For MCP and agent use, the report should make the loop obvious:

1. Inspect report summary.
2. Read `completion`, `diagnostics`, source coverage, and grounded next actions.
3. Request the next page when `next_cursor` is present.
4. Open referenced sessions or records through `RecordRef` handles.
5. Rerun with a narrower query, time range, agent, project, or backend.
6. Escalate to embeddings or local LLM only when the builtin result is too
   shallow for the question.

## Privacy and Safety

The builtin path is local-only and network-free. Optional packages may be
installed explicitly. Model downloads are opt-in. Remote hosted LLM providers
are out of scope for this decision.

Reports include aggregate facts by default. Raw prompt or transcript text
requires an explicit option such as `--include-text` or `--sample-text`.
Generated summaries must identify their backend and model. Diagnostic output
uses ADR 0004 `Diagnostic` records and redacts local absolute paths unless the
user asks for local troubleshooting details.

agentgrep must not run live upstream assistant CLIs to interpret storage. It may
understand storage written by supported tools, but it does not ask those tools
to analyze themselves.

## Testing

The base package must be tested without optional extras. A no-extra environment
must import `agentgrep`, run the builtin report, and render JSON.

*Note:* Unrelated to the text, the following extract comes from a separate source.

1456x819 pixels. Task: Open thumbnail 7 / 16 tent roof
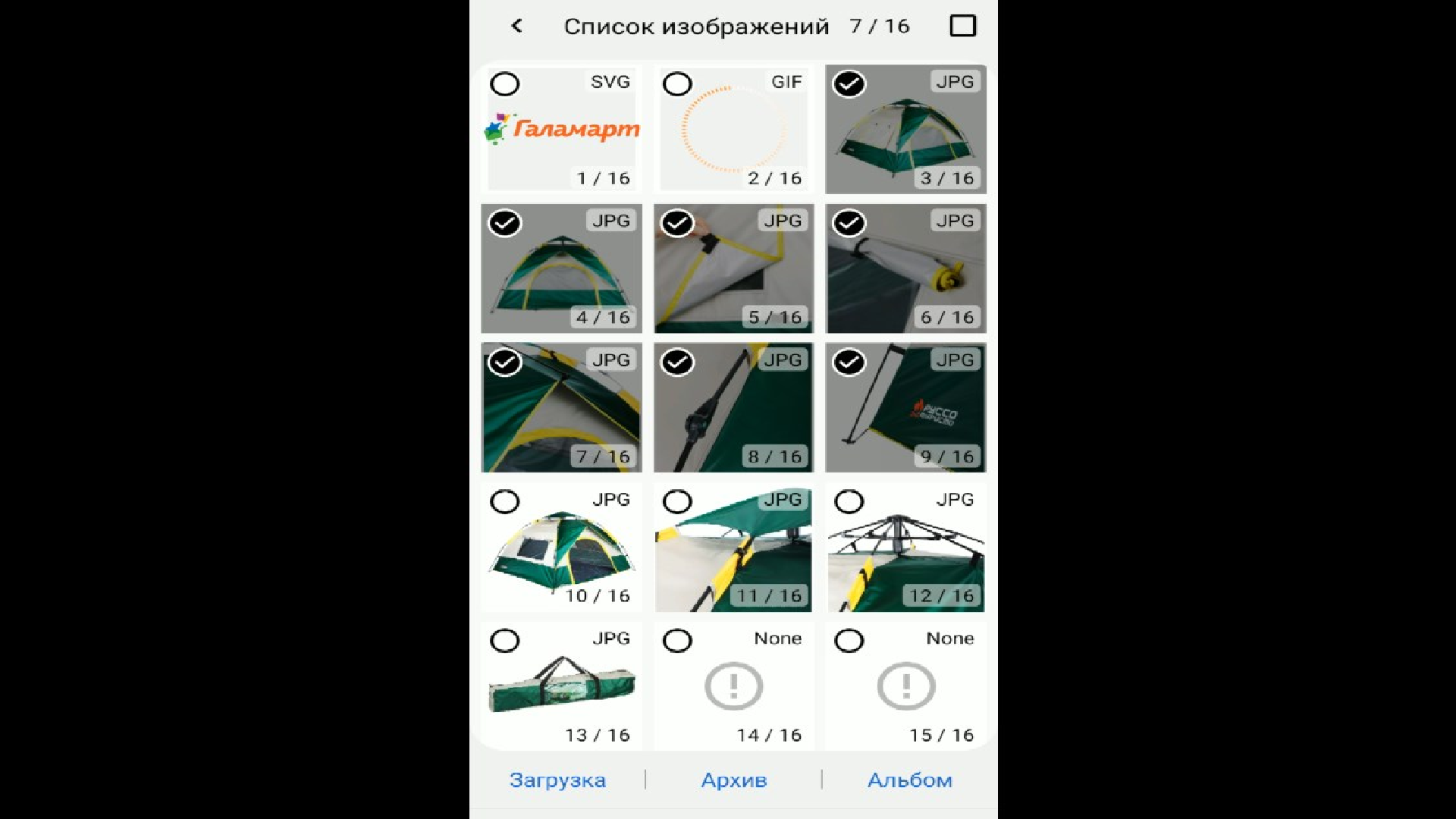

Each optional level gets focused tests:

- missing dependency produces the intended setup guidance
- capability probes classify unavailable, installed, misconfigured, and stale
  cache states
- report JSON and MCP responses keep stable result keys, `RunStatus`,
  diagnostics, source coverage, `RecordRef` evidence, next actions, and privacy
  defaults
- model provisioning uses fake registries or tiny fixtures by default
- real model downloads run only in explicitly marked integration jobs
- LiteRT-LM and Ollama backends test cache/provenance behavior without requiring
  normal unit tests to download a model

The docs should treat examples as executable behavior. Console examples for setup,
doctor, model install, and report generation need either executable fixtures or
explicit non-executed annotations with a reason.

## Relationship to ADR 0004 and ADR 0006

ADR 0004 owns event streams, result payloads, run status, pagination,
diagnostics, and `RecordRef`. Insights is a specialized producer of report
facts and enrichment evidence inside that lifecycle vocabulary.

ADR 0006 owns public CLI/MCP surface vocabulary, source catalog terminology,
and the MCP loop shape. Insights report commands, MCP tools, source coverage,
and next actions must use those public names so agents can move between search
and insights without learning a second vocabulary.

## Consequences

The builtin report stays fast, portable, and useful. Users can get immediate
activity summaries without learning about embeddings or local model runtimes.

Power users get a clear upgrade path. They can add one level at a time, inspect
what changed, cache expensive work, and remove model artifacts or indexes when
needed.

The cost is a larger compatibility matrix. Optional extras, model registries,
daemon reachability, platform caches, and integration tests all need careful
ownership. The levelled architecture keeps that cost isolated from the default
install and from the core search types.

## Rejected and Deferred

Running a live assistant agent to parse local storage is rejected. It is slower,
less private, harder to reproduce, and unnecessary when agentgrep has storage
adapters.

Silent auto-upgrade to the richest installed backend is rejected. Installed
dependencies may change report quality, runtime, privacy, and cost, so backend
selection must be visible in the report.

Automatic model download on the default report path is rejected. On-demand
downloads are acceptable only through explicit model commands or explicit report
flags with confirmation and cache provenance.

Remote hosted LLM providers are deferred. A future decision can define a remote
provider API, but local reports and local model enrichment must stand on
their own.

Making Chroma or another full vector database the default index is deferred.
The first persistent index should be inspectable, embedded, and easy to remove.